» Work instructions
Exactly the lines from the one containing "The image size is (882, 288)." through the end of the data below are to be reproduced, and nothing besides them.

(Saved entries)
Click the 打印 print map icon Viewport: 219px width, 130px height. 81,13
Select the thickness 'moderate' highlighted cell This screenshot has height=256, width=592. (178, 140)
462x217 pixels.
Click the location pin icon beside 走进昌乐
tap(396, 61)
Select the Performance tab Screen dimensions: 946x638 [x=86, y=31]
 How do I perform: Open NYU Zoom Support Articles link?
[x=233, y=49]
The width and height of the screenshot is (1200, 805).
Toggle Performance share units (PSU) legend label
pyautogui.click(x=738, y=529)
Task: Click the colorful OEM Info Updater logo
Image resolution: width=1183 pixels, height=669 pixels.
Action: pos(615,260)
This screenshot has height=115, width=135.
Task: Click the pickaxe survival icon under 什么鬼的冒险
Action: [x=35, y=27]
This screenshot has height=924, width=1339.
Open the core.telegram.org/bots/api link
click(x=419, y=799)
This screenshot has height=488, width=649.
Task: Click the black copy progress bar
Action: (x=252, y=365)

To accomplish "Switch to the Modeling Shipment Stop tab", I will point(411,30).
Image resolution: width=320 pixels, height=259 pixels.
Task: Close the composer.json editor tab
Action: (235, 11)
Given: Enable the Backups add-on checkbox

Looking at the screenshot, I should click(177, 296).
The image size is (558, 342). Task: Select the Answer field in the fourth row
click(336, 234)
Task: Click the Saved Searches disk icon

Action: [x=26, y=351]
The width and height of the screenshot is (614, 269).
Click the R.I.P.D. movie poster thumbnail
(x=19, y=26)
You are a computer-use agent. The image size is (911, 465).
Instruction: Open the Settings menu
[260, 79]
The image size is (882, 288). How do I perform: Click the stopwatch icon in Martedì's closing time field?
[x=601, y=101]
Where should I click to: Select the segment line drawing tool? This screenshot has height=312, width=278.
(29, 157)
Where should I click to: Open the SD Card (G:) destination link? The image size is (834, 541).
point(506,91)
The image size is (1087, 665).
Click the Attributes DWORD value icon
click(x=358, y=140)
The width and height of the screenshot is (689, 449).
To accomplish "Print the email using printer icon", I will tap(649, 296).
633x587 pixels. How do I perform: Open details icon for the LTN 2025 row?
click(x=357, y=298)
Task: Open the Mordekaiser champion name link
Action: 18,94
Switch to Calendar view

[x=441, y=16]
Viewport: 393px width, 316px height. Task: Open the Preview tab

» Problem solution
The image size is (882, 288). How do I perform: Click the stopwatch icon in Martedì's closing time field?
[x=601, y=101]
Where should I click to: Select the segment line drawing tool? This screenshot has height=312, width=278.
(29, 157)
Where should I click to: Open the SD Card (G:) destination link? The image size is (834, 541).
point(506,91)
The image size is (1087, 665).
Click the Attributes DWORD value icon
click(x=358, y=140)
The width and height of the screenshot is (689, 449).
To accomplish "Print the email using printer icon", I will tap(649, 296).
633x587 pixels. How do I perform: Open details icon for the LTN 2025 row?
click(x=357, y=298)
Task: Open the Mordekaiser champion name link
Action: 18,94
Switch to Calendar view

[x=441, y=16]
Viewport: 393px width, 316px height. Task: Open the Preview tab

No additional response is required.